*The request*
Locate every line in the items below that contains the word "height", and copy each of those lines.

*Provided entries*
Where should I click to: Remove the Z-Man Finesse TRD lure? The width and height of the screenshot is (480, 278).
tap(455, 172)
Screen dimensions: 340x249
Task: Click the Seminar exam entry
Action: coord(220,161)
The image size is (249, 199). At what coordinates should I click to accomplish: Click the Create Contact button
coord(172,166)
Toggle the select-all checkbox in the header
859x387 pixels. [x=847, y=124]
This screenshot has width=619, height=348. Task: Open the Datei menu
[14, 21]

--

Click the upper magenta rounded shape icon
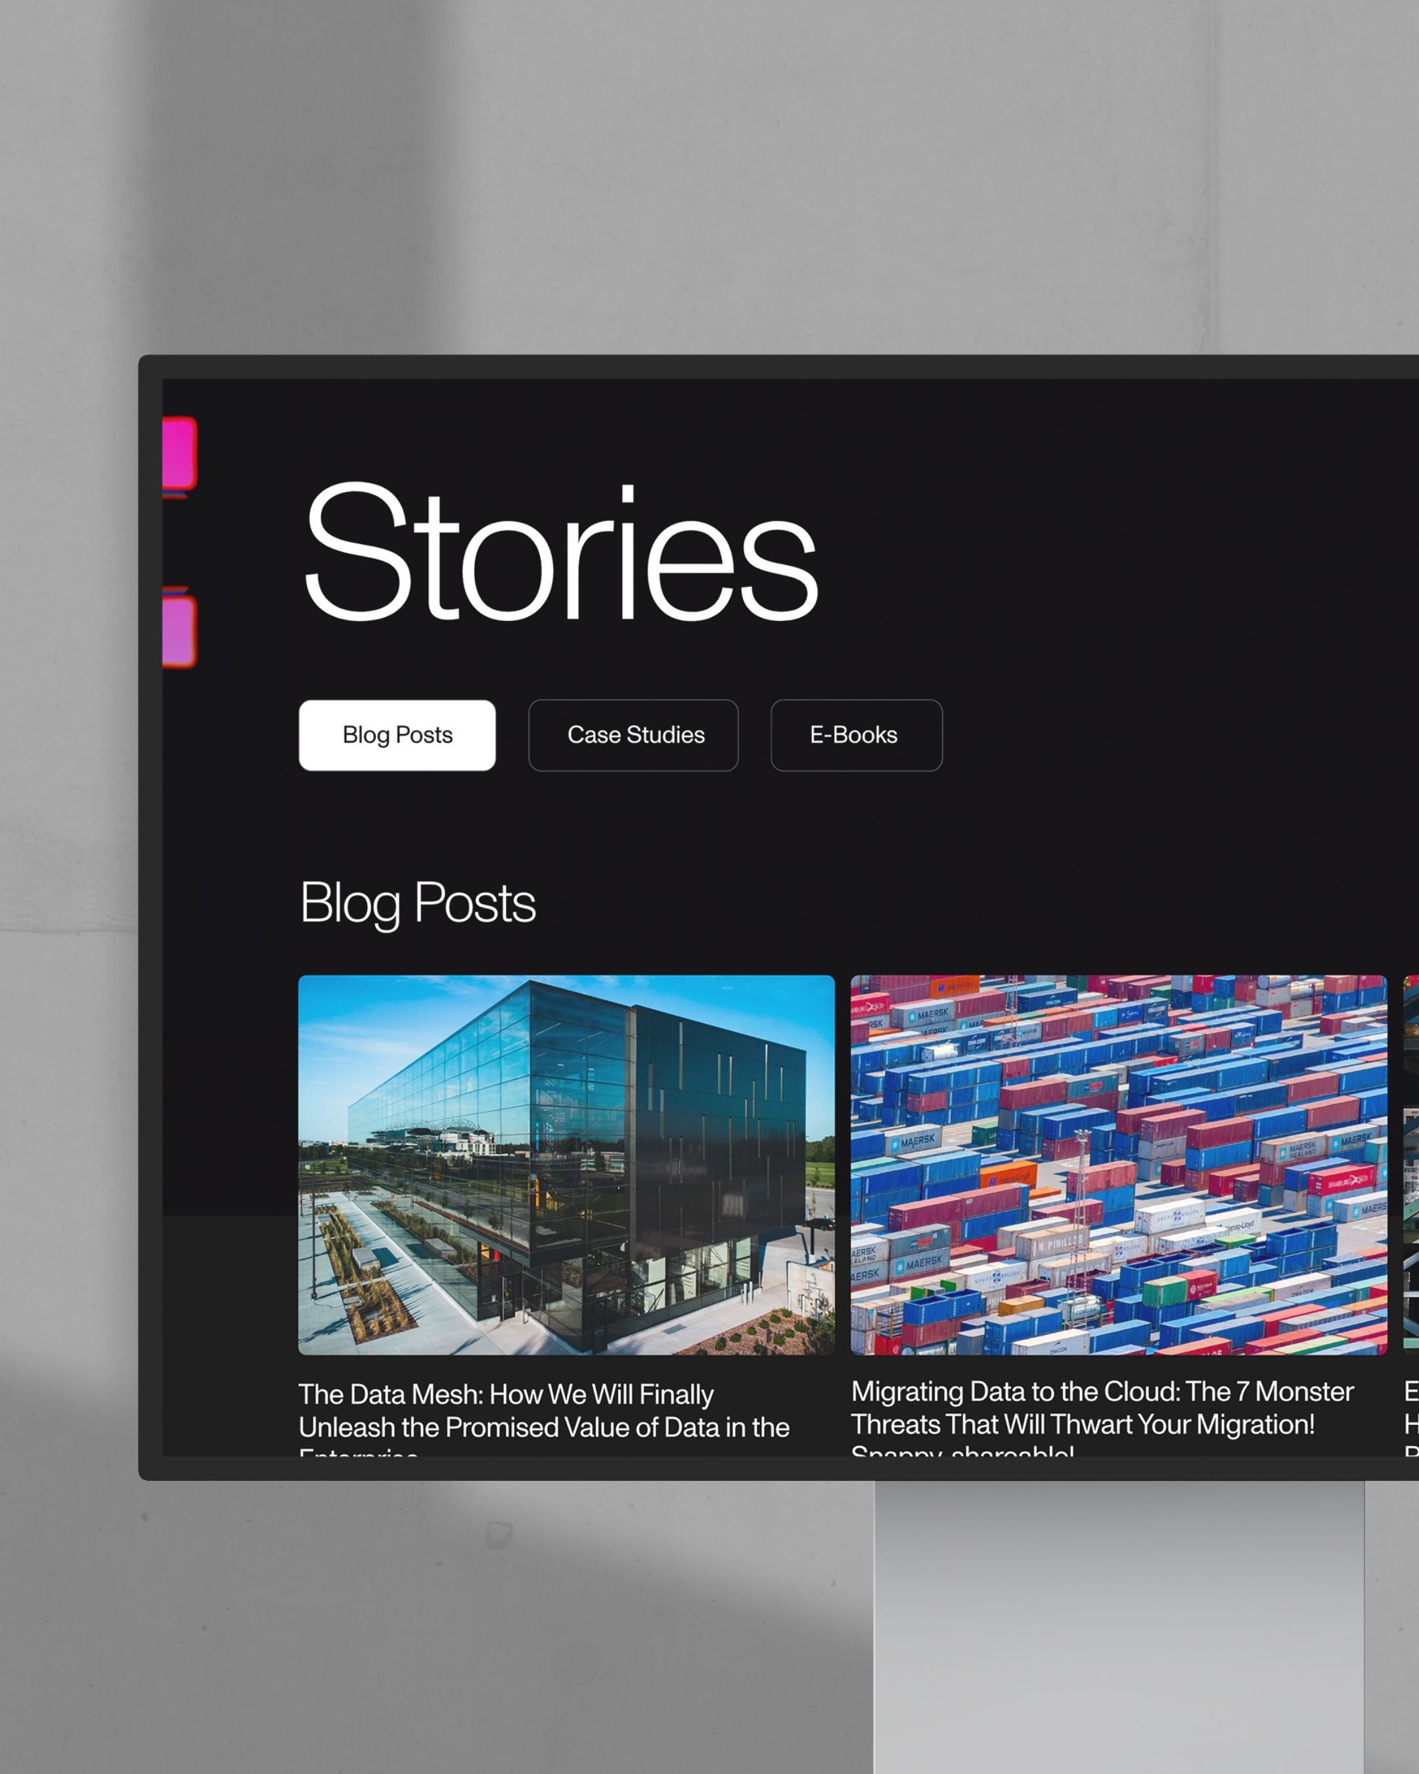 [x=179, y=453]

*Response*
Where should I click to: Remove the Z-Man Finesse TRD lure? The width and height of the screenshot is (480, 278).
This screenshot has width=619, height=348. Task: Open the Datei menu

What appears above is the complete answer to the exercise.